The Federal Reserve has no mandate for using monetary policy tools to respond to the climate crisis, the US central bank chair has said. Instead, the government should use its powers to build a green economy.
Jerome Powell declared in a speech on Tuesday that “without explicit congressional legislation, it would be inappropriate for us to use our monetary policy or supervisory tools to promote a greener economy or to achieve other climate-based goals”. He added that “we are not, and will not be, a ‘climate policymaker.’”
Powell was speaking at the International Symposium on Central Bank Independence in Stockholm, on a panel discussing central bank independence and mandates.
Powell explained that “decisions about policies to directly address climate change should be made by the elected branches of government”. He continued: “It would be inappropriate for us to use our monetary policy or supervisory tools to promote a greener economy or to achieve other climate-based goals.”
Climate advocates in the US were dismayed by Powell’s statements. David Arkush, a climate and financial regulation advocate at the thinktank Public Citizen, tweeted that “Powell [is] going out of his way to show he doesn’t understand that the climate crisis is having major impacts on inflation and employment”.

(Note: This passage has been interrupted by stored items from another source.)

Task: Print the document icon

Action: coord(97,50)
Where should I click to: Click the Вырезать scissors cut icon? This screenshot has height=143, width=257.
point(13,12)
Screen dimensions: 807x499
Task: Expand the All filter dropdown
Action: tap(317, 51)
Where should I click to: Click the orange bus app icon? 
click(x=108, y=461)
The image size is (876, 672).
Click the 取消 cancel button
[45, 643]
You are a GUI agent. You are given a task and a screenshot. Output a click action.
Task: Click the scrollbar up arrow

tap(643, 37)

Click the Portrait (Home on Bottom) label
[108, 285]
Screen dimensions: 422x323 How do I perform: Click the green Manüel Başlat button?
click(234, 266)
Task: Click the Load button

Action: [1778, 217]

Powell’s statements seem to contradict those of the Fed’s vice chair, Lael Brainard. In a speech late last year, Brainard explained that “the potential for more frequent and severe climate events, as we are already seeing, and for frictions in the energy transition could lead to greater volatility of supply”.

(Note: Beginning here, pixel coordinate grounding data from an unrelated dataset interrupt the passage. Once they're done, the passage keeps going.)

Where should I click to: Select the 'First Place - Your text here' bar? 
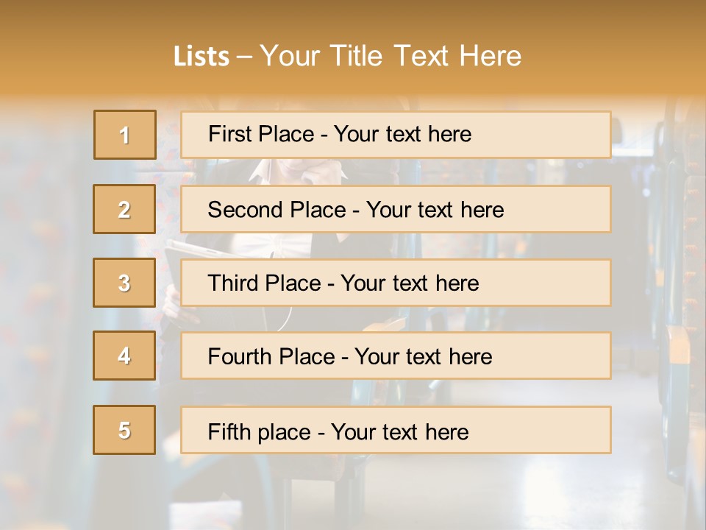[396, 135]
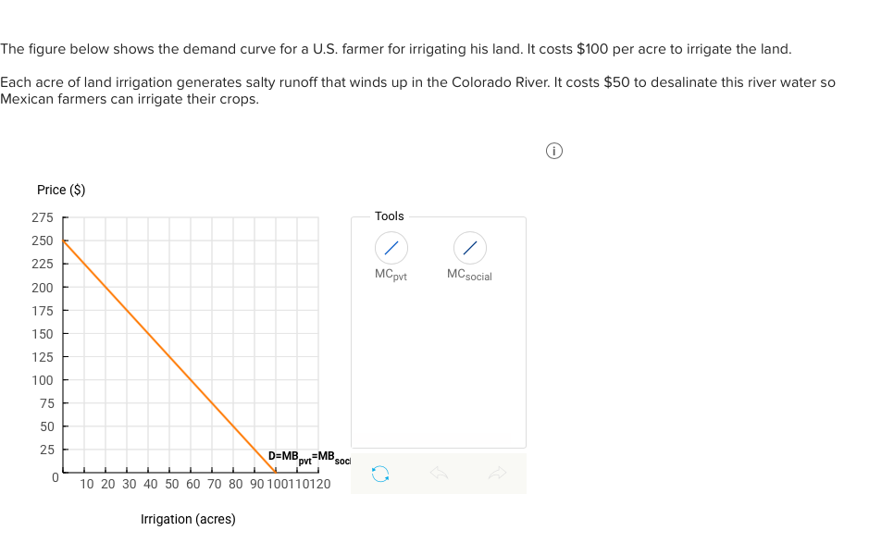The height and width of the screenshot is (555, 894).
Task: Click the blue line inside the MCpvt tool circle
Action: coord(390,248)
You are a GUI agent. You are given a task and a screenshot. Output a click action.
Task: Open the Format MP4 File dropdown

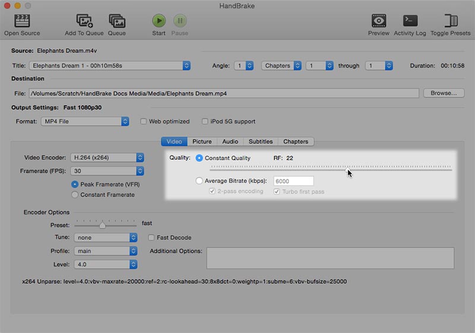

Powell did note that “the Fed does have narrow, but important, responsibilities regarding climate-related financial risks” as related to bank supervision. “The public reasonably expects supervisors to require that banks understand, and appropriately manage, their material risks, including the financial risks of climate change”.
Indeed, Powell’s comments come soon after the Fed proposed draft climate principles for banks under its supervision. The central bank and its fellow regulators, the Comptroller of the Currency and Federal Deposit Insurance Corporation, are expected to finalise the guidance this quarter. When complete, these principles are likely to require banks with over $100bn in consolidated assets to, among other things, “have adequate understanding and knowledge to assess the potential impact of climate-related risks on the financial institution and to address and oversee these risks within the institution’s strategy and risk appetite.”
The Federal Reserve is also in the process of developing a climate scenario analysis pilot programme for some of the largest banks. Unlike stress tests, the results of this pilot programme will not affect banks’ capital requirements.
The Federal Reserve ranks 16 on Green Central Banking’s scorecard, with a score of 16 out of 130, largely due to the fact that it has not addressed climate in its monetary policy. In his speech, Powell noted that “the Bank of England and the European Central Bank both have … a secondary mandate to support the economic policies of the UK government and the European Union, respectively”, while the Federal Reserve does not.